## [EXERCISE DETAILS]
Within the entries below, output exactly the lines between the line containing "How do I perform: Open" and the line containing "Instruction: Copy the", inclusive, and omit any picture.

## [SUPPLIED DATA]
········
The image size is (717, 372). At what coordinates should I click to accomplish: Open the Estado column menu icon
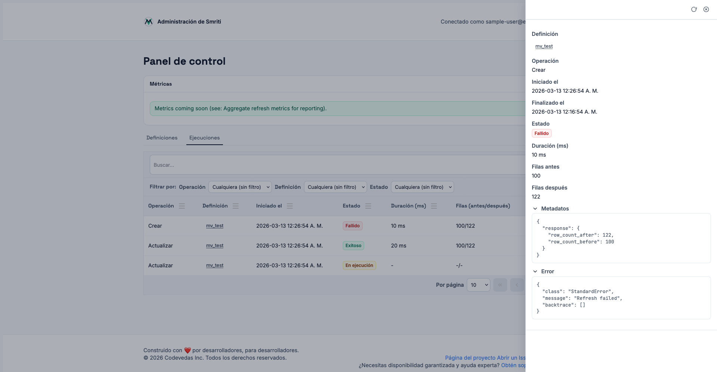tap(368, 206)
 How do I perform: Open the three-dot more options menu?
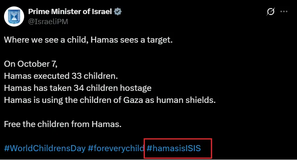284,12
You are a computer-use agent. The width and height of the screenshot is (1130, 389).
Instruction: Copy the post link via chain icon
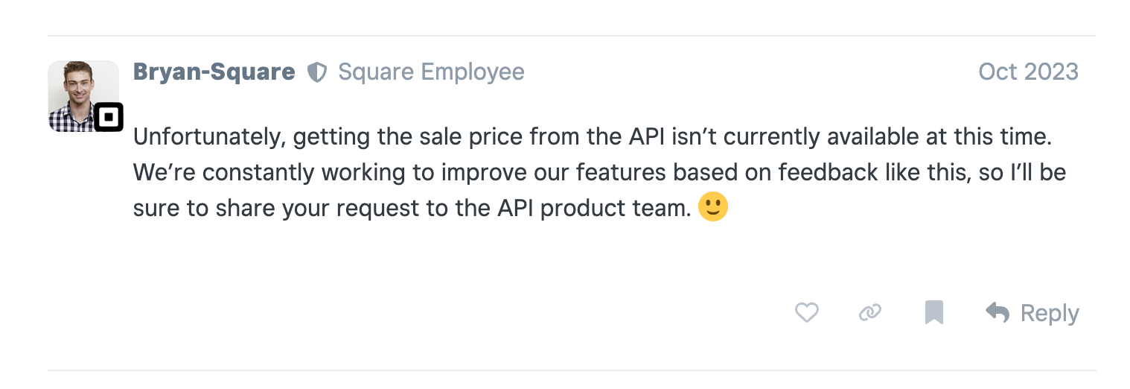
········
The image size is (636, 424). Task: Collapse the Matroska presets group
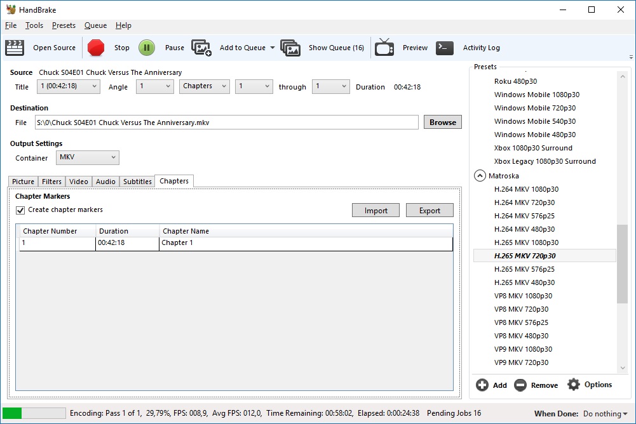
········
## [ANSWER SPACE]
 How do I perform: Open the three-dot more options menu?
284,12
You are a computer-use agent. The width and height of the screenshot is (1130, 389).
Instruction: Copy the post link via chain icon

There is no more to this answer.